Pois, o pior é que a maior parte dos crimes não são participados...

Interrogo-me como a Suécia no 1º lugar da lista e a Itália no meio.

A meu ver esta lista é pouco viável e enganadora...

Nero_azurra

JAM disse...

Caro Álvaro Santos Pereira, saudações. Foi uma boa análise em função dos dados acerca dos crimes participados. No entanto não existem informações sobre os crimes não participados, o que muito provávelmente deturpará a realidade. Dou-lhe uma achega: entre outras actividades extra laborais, faço apoio à vítima numa ONG e devo dizer-lhe, que nessa situação específica, perto de 40% das queixas não são oficializadas (mesmo sendo crimes públicos) por intenso medo das vítimas ou por descrença nos mecanismos de protecção e da (in)acção da Justiça, e isto apesar da nossa insistência, apoio e esclarecimento jurídico. É apenas um mero exemplo, mas pode ser um indicador a levar em consideração sobre uma tendência na sociedade. Outro exemplo: para pequenos furtos ou fraudes (roubo de auto rádio ou uma nota de euro falsa) a maioria das pessoas preferem nem fazer queixa porque isso significa uma enorme perda de tempo e gastos acrescidos (custas judiciais, advogados, etc).

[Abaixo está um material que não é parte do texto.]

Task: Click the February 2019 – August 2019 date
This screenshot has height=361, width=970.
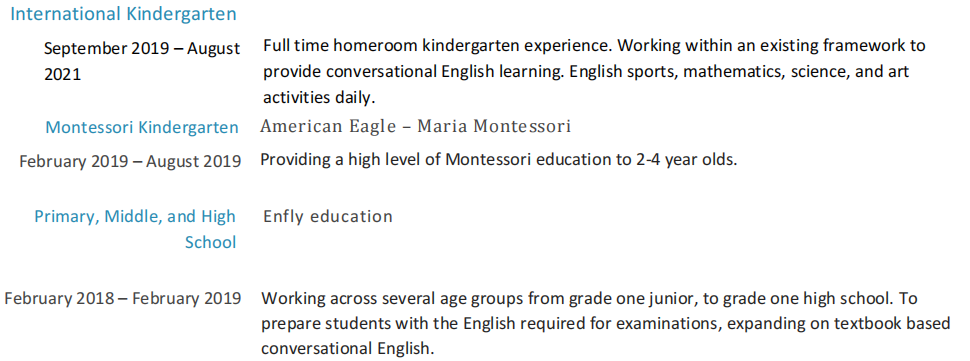Action: coord(130,161)

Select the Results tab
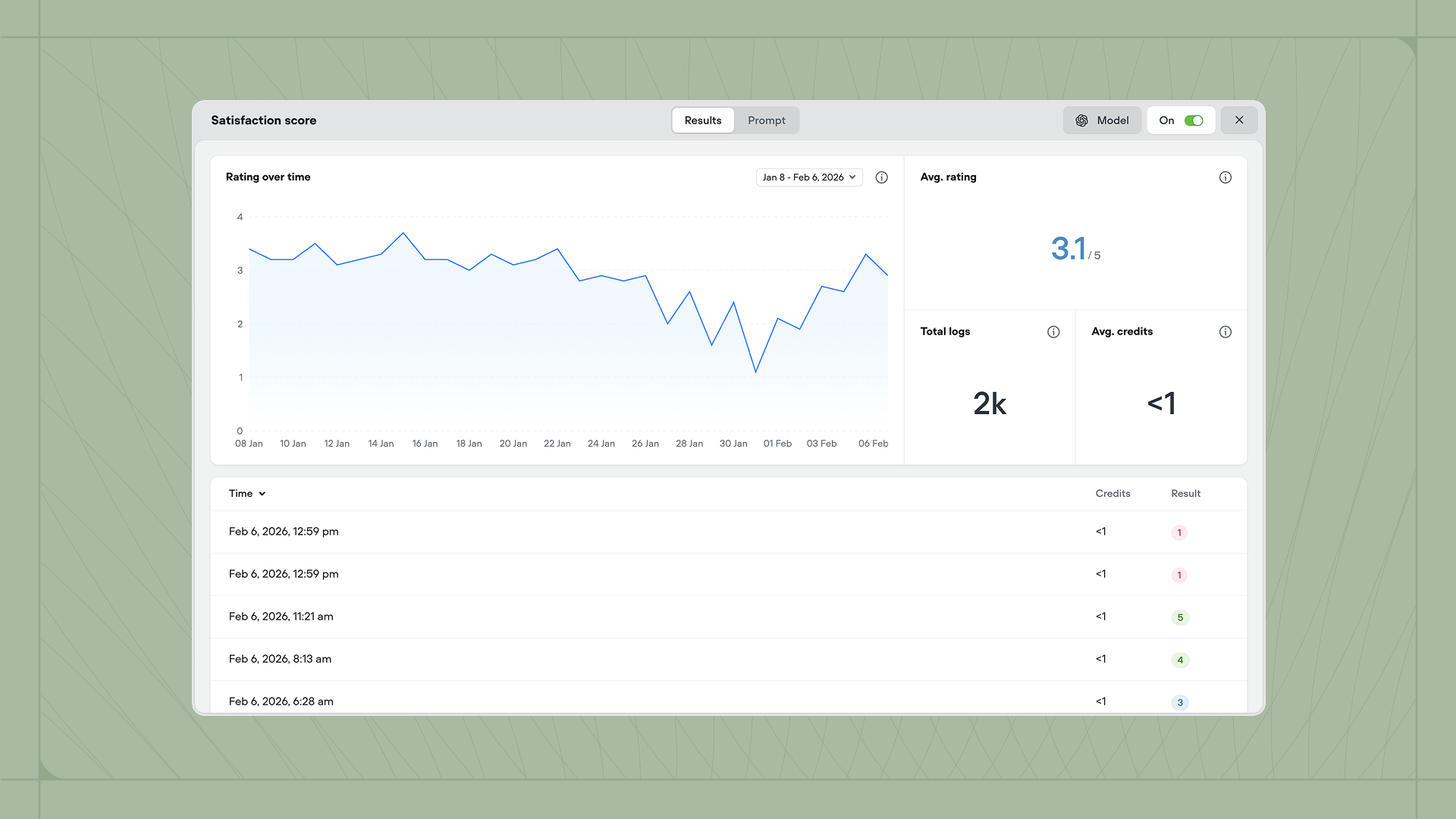[702, 121]
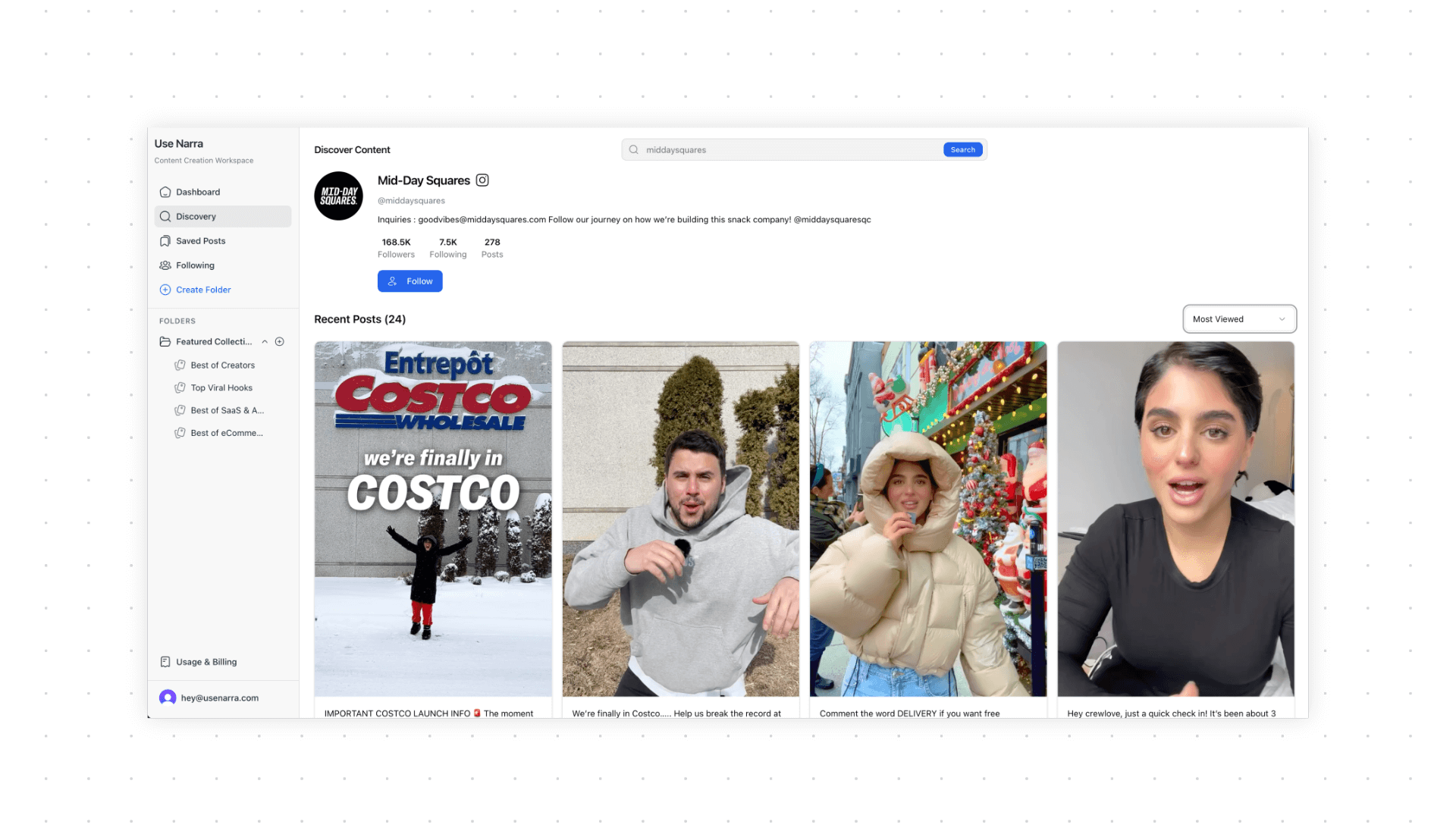
Task: Open the Costco snow post thumbnail
Action: 433,519
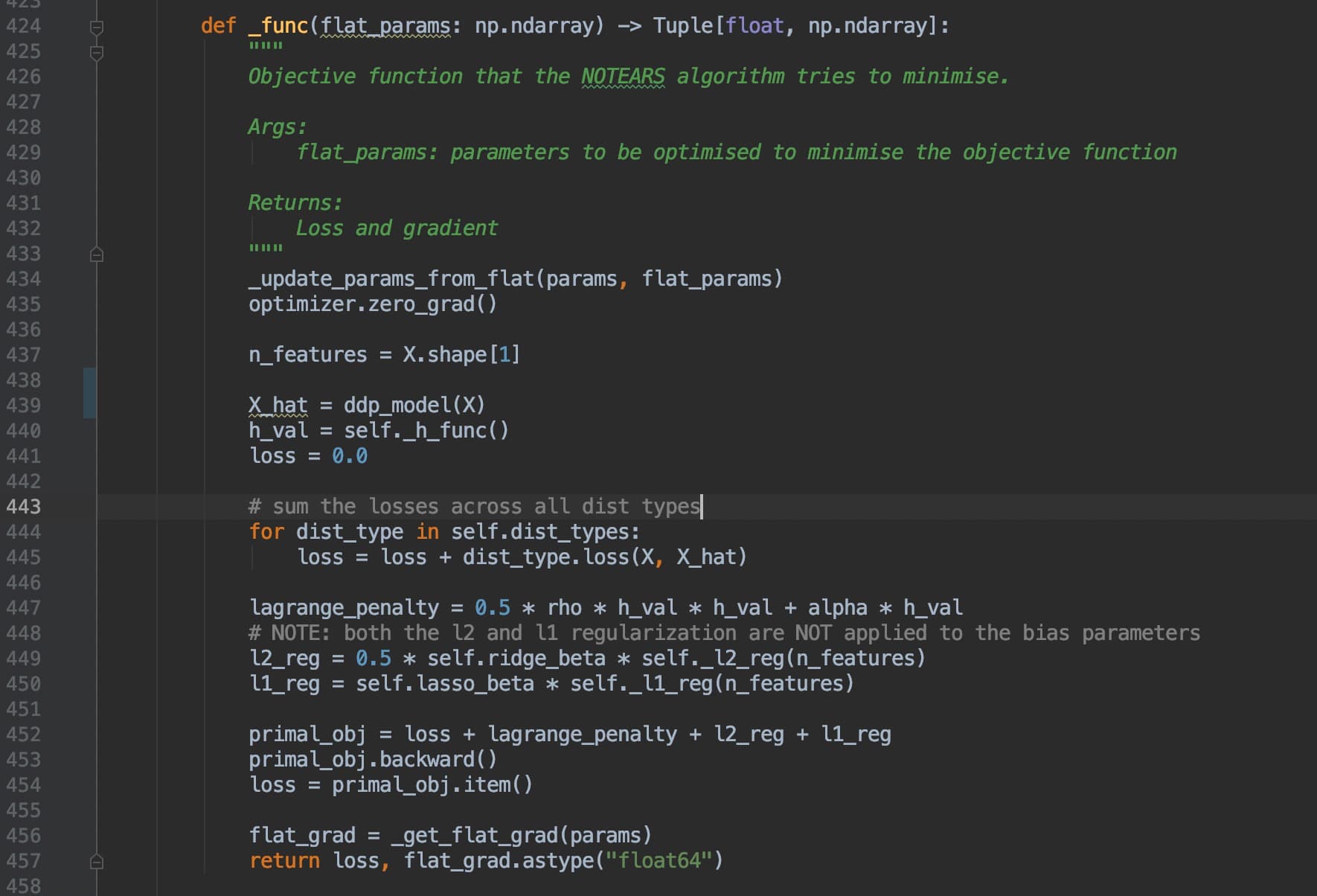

Um à parte: gostava muito de ler um dia uma reflexão sua acerca da comparação da subida real dos preços do petróleo em euros e em dólares, tendo em conta a valorização da primeira moeda em face da desvalorização da segunda.

Um abraço lusitano.

Alvaro Santos Pereira disse...

Caros Anónimo e JAM,

Os vossos pontos são muito pertinentes. Amanhã faço um post sobre os vossos comentários

Obrigado

Alvaro

Antonio disse...

As estatísticas valem o que valem. Mas é evidente que há uma transformação de valores e que há uma enorme quantidade de pessoas sem prespectivas de futuro. É pois dificil acreditar que a criminalidade violenta possa ter diminuido. Nunca firam noticiados tantos assaltos a bancos e ourivesarias e mortes violentas com os gangs da noite Para não falar do "carjacking". Mesmo que se tenha consciência que a imprensa empola as notícias não há nenhuma razão para pensar que se criaram condições para reduzir os números da criminalidade violenta.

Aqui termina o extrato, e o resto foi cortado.